Geneviève, Solène, Pascale ou Patricia sont d’accord sur le type de ressources qui seraient nécessaires pour améliorer leurs conditions de travail. Entre autres, elles préconisent une hausse du nombre d’heures de soutien spécialisé, ou l’élaboration d’une autre forme de coenseignement, pour pouvoir s’occuper efficacement de l’ensemble de la classe. «Je suis convaincue que l’on est plus forte à deux, souligne Geneviève. Cela aiderait aussi beaucoup d’avoir des groupes de parole au sein des écoles, permettant de réfléchir à plusieurs sur un cas.» Des points soutenus par Pascale, qui ajoute: «Il est aussi important de valoriser le statut des aides à l’intégration. Elles font un travail colossal. Sans elles, on ne survivrait pas.» L’allégement des démarches constituerait un autre point d’amélioration. «C’est parfois très compliqué d’obtenir des heures de soutien spécialisé, souligne Patricia. Les demandes prennent du temps, et doivent être faites à l’avance.» La mise en place de classes à plus petits effectifs est aussi fortement sollicitée. Leur souhait? Une quinzaine d’élèves alors qu’elles en accueillent entre 18 et 22 – un chiffre correspondant à la taille moyenne des classes de primaire en Suisse romande qui, selon l’OFS, fluctue autour de 19 élèves. Selon elles, cette moyenne est bien trop haute, cependant elles ont conscience des limites budgétaires auxquelles se heurtent de telles mesures.

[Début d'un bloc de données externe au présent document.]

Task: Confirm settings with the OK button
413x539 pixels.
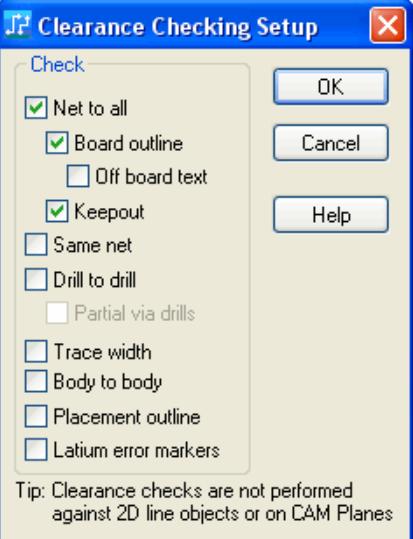Action: click(x=331, y=87)
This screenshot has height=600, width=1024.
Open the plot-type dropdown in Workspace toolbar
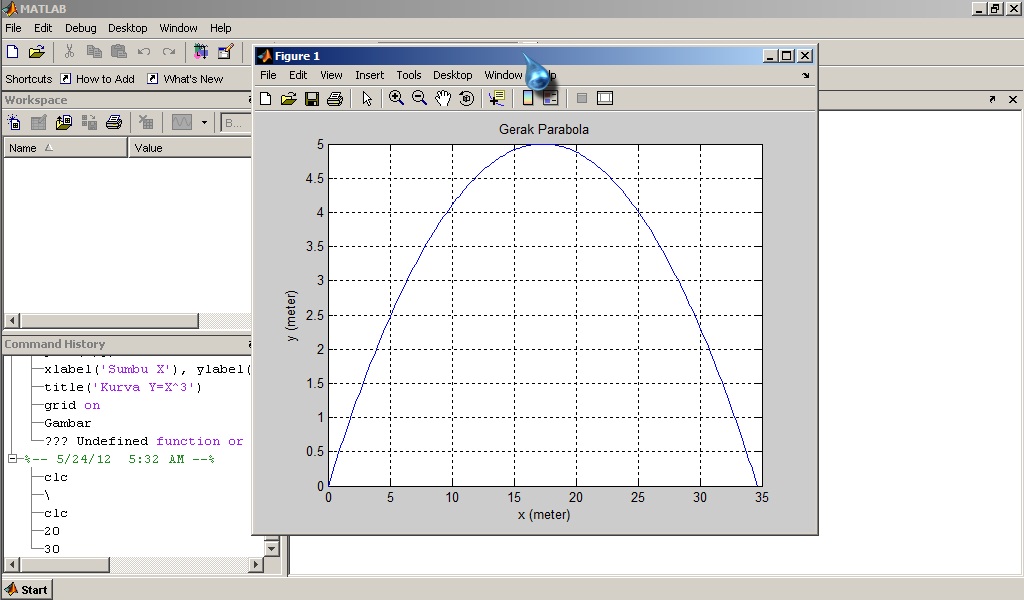click(x=204, y=122)
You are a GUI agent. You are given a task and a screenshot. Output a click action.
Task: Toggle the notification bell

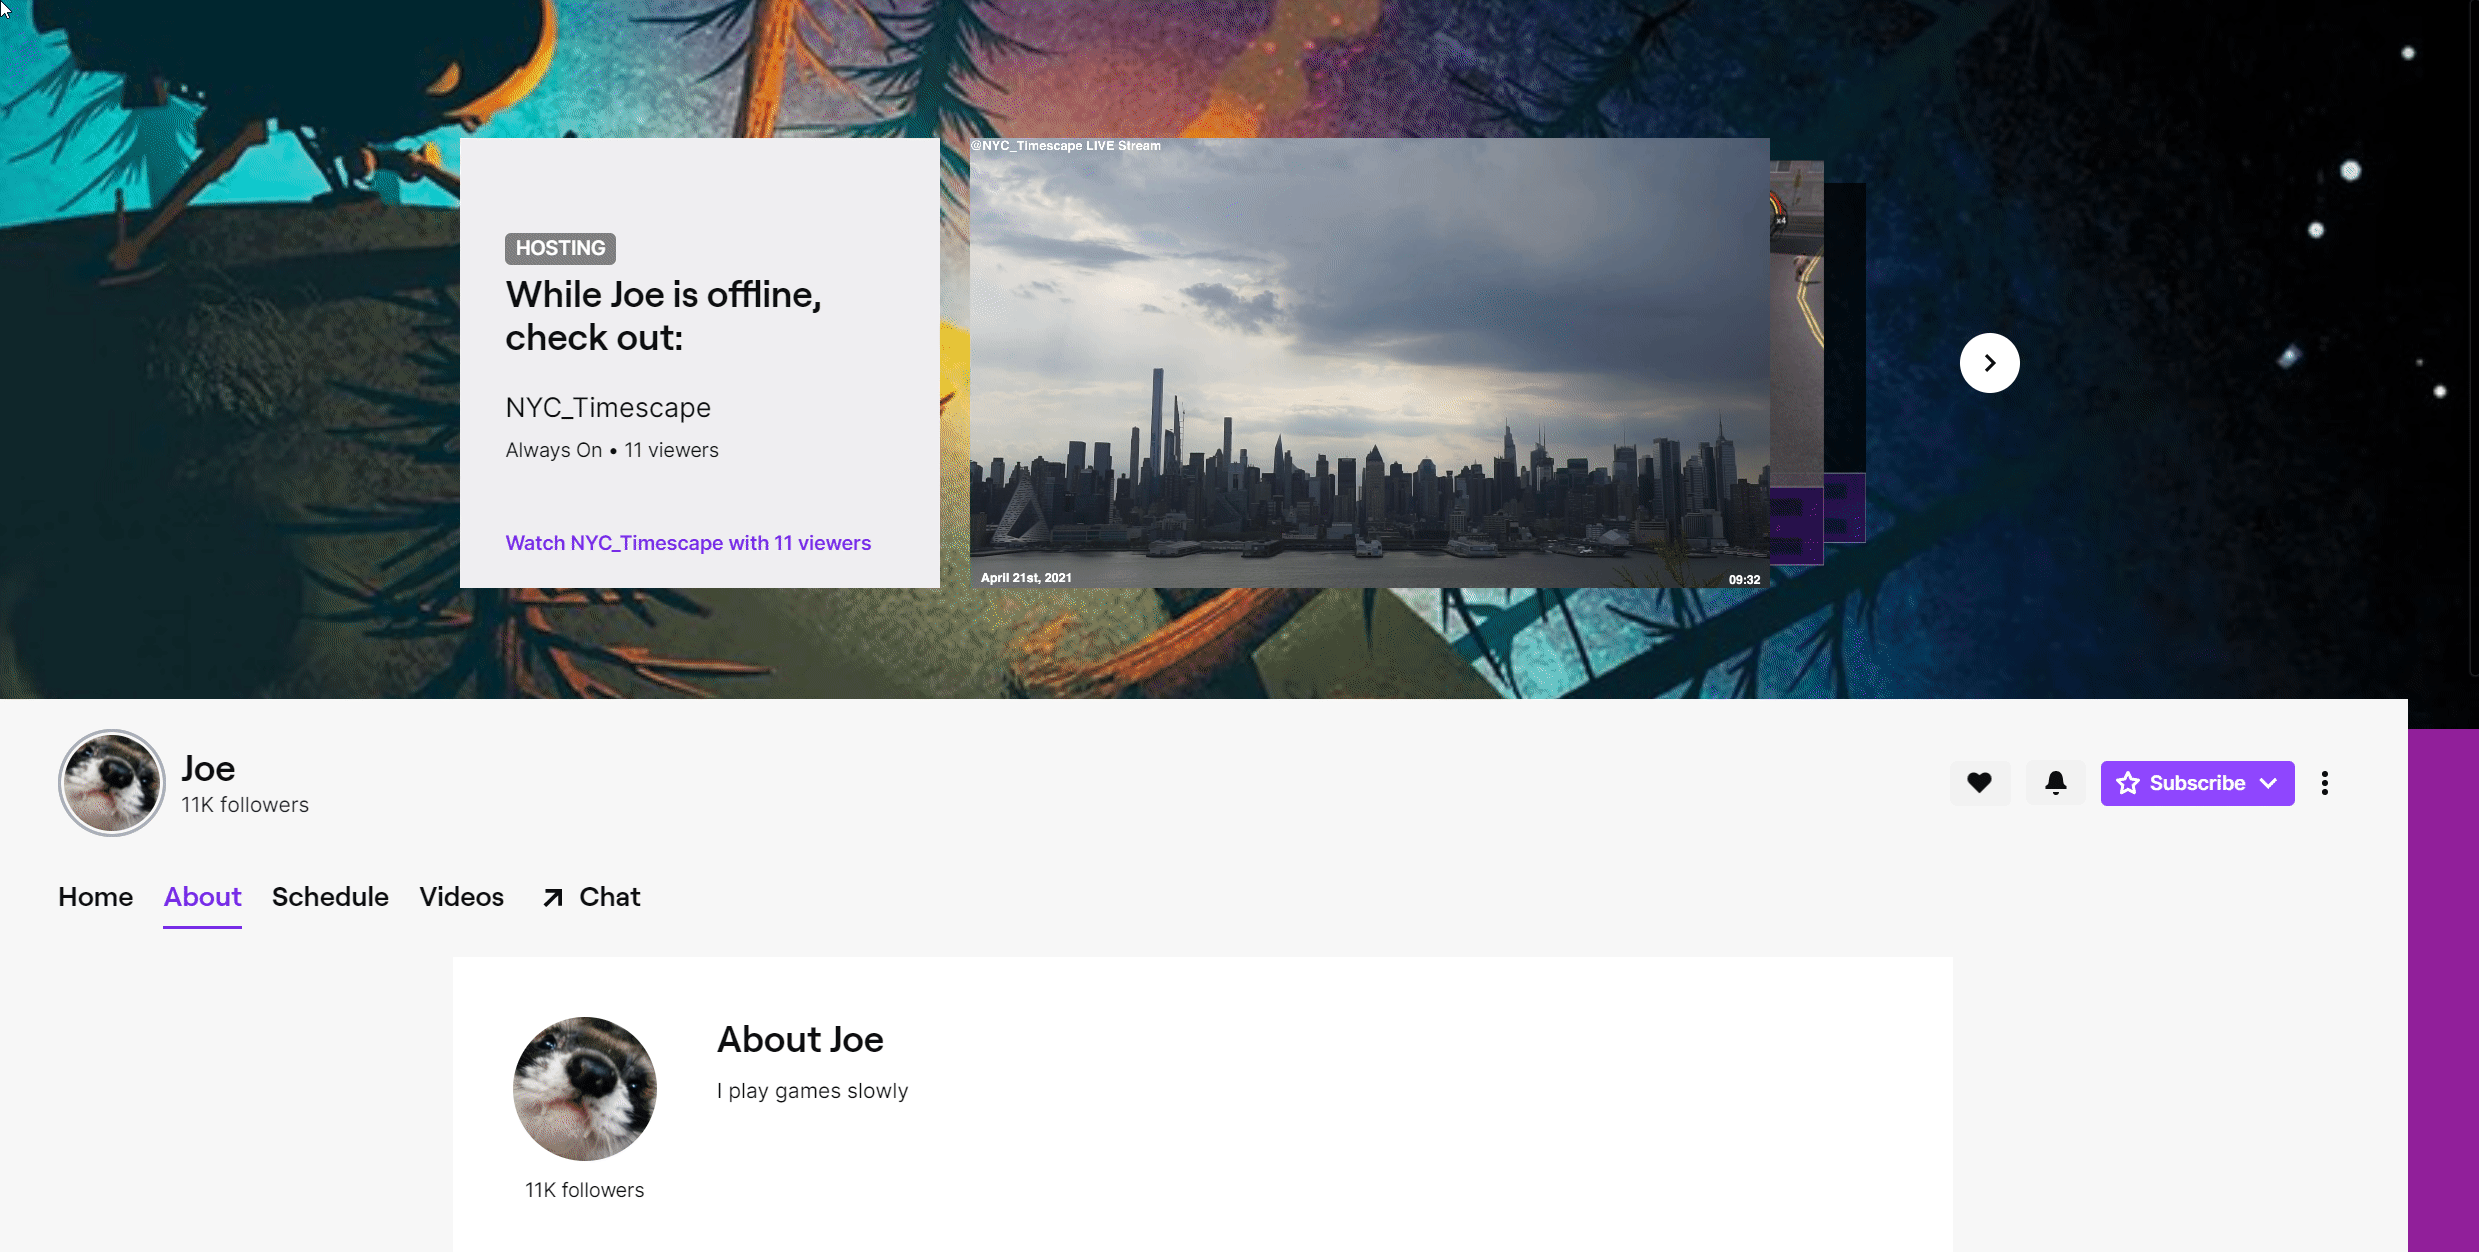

Cela dit, il est important de relever que les enseignantes interrogées ne se positionnent pas contre l’école inclusive, mais contre sa forme actuelle. Pour elles, au-delà des complications mentionnées, le système inclusif présente des aspects positifs. Patricia, qui a accueilli dans ses cours un garçon se situant sur le spectre de l’autisme, en témoigne. «C’est incroyable de voir les progrès qu’il a faits, et la manière dont il s’intègre avec le reste de la classe. Je pense que c’est une belle façon d’apprendre aux enfants à accepter les différences.» Un apprentissage qui, par les temps qui courent, apparaît primordial.

* noms d’emprunt

HEP: la mission de former au système inclusif

Au fil des dernières années, les hautes écoles pédagogiques (HEP) ont mis en place différentes ressources pour tenter de répondre au défi de l’école à visée inclusive. Des cours obligatoires et optionnels sur cette thématique sont proposés dans le cadre de la formation bachelor en enseignement primaire, ainsi que dans les formations pour les degrés secondaires. Pour être formé à l’intégralité des tâches d’enseignement en lien avec des élèves aux besoins éducatifs particuliers, il faut se tourner vers le master en enseignement spécialisé. Les HEP soulignent également leur offre de formations continues, destinée aux enseignantes et enseignants déjà en poste, ainsi que les ressources mises à disposition, telles que la plateforme semi-publique Isonomie, développée début 2024 par les quatre HEP romandes, ou la plateforme Capinclusion, portée par la HEP Vaud.

Outre ces mesures, la HEP du Valais, canton considéré comme précurseur en termes d’école inclusive, compte prochainement réviser l’entier du plan d’étude du bachelor pour l’enseignement primaire: «Les enjeux de la diversité et d’inclusion seront entre autres au centre de nos réflexions pour penser la formation et l’école de demain», expliquent la direction et les responsables des formations de la HEP-VS. Des approfondissements sont également à l’étude concernant le degré secondaire.